PROBLEM DESCRIPTION: Could you please output all of the data exactly, without the images?

== DATA SHOWN

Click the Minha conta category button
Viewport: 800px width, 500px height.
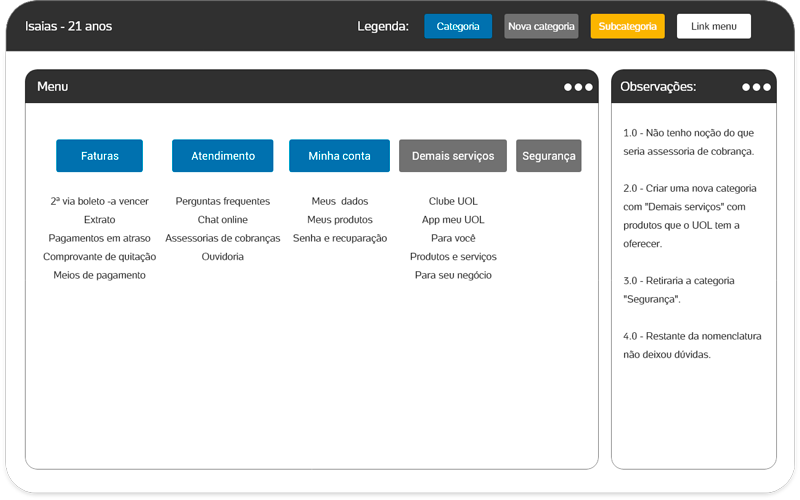tap(339, 156)
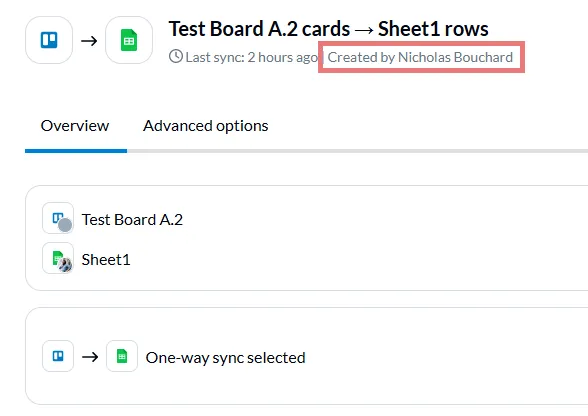This screenshot has height=416, width=588.
Task: Click the Last sync: 2 hours ago text
Action: point(252,57)
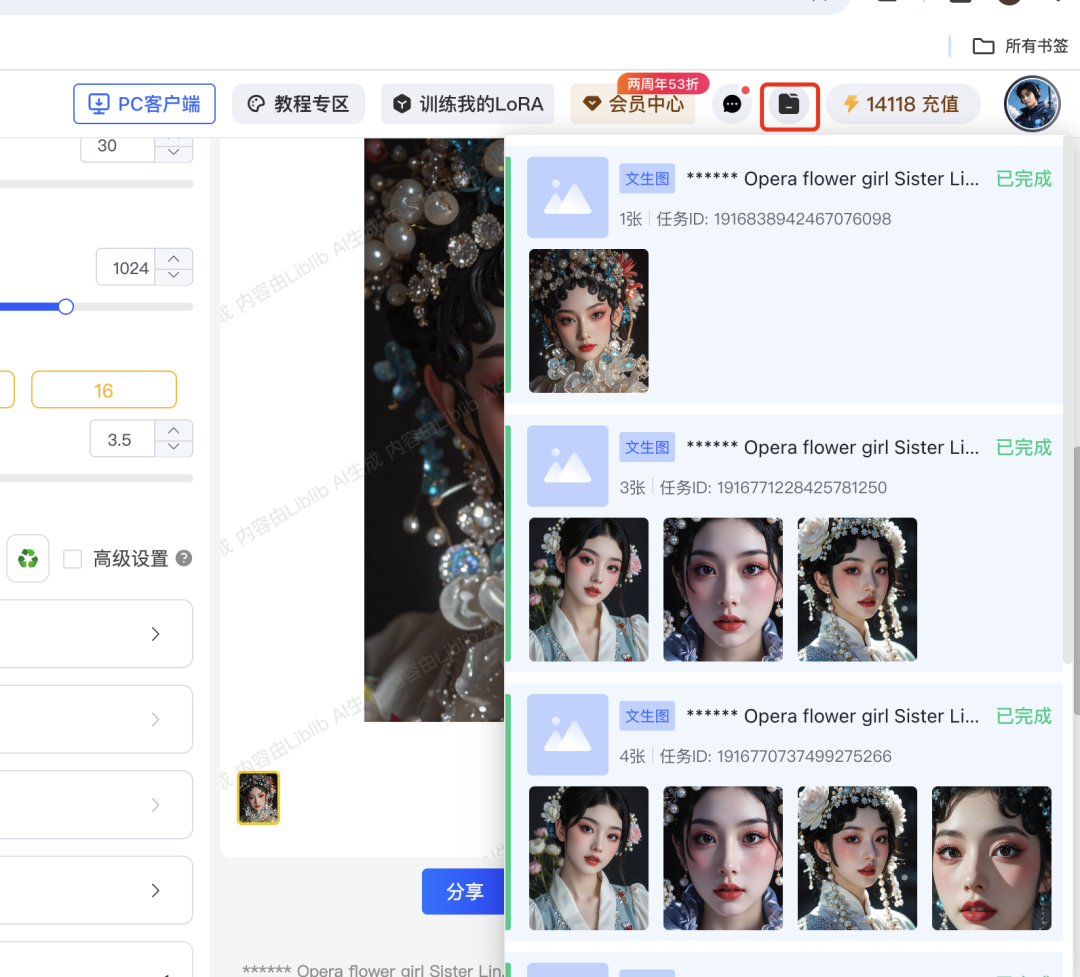
Task: Open the task history panel icon
Action: pos(789,103)
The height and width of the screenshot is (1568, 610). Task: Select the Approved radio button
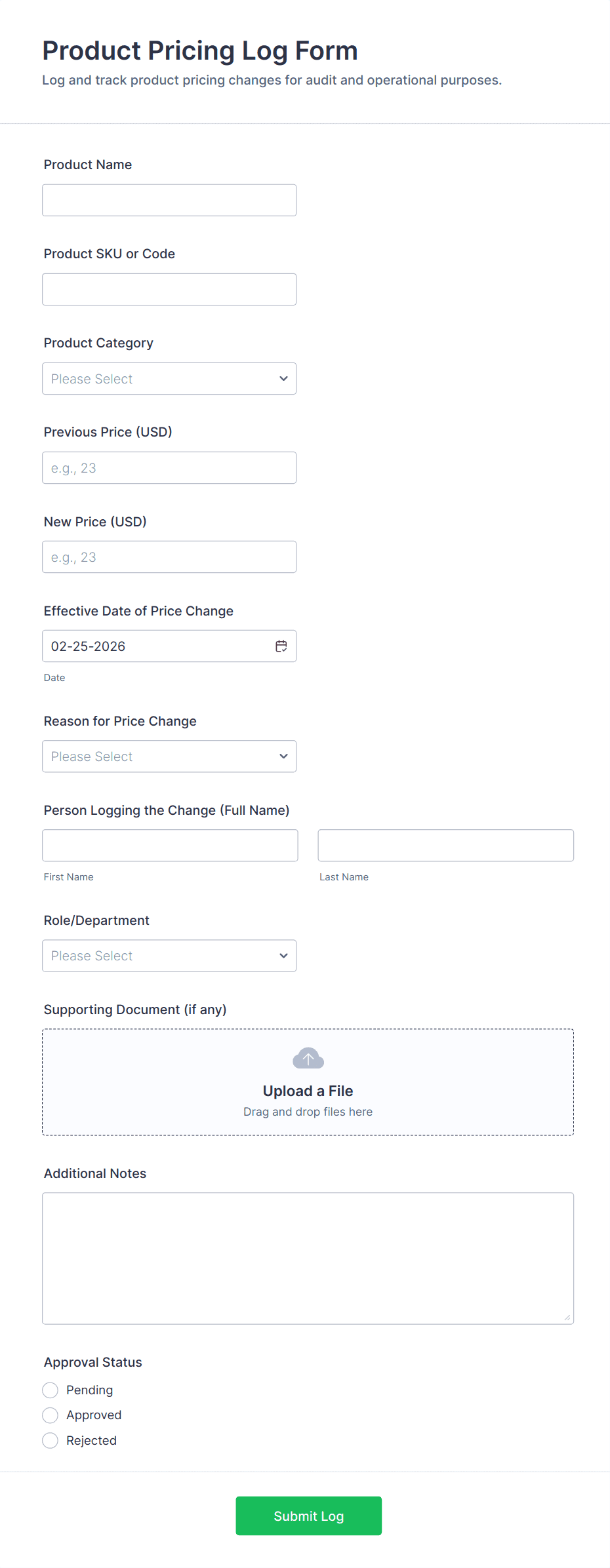click(x=51, y=1415)
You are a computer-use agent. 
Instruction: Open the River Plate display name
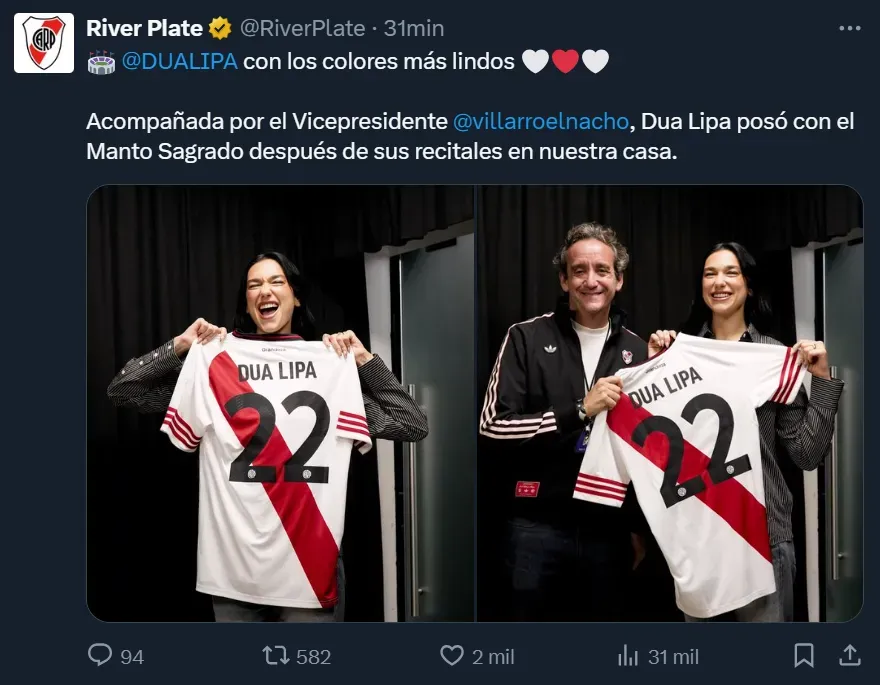144,28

====

SOLVED EXERCISE:
Click the Minha conta category button
Viewport: 800px width, 500px height.
tap(339, 156)
This screenshot has height=416, width=588.
Task: Click the Last sync: 2 hours ago text
Action: point(252,57)
Task: Open the task history panel icon
Action: pos(789,103)
The height and width of the screenshot is (1568, 610). Task: Select the Approved radio button
click(x=51, y=1415)
You are a computer-use agent. 
Instruction: Open the River Plate display name
144,28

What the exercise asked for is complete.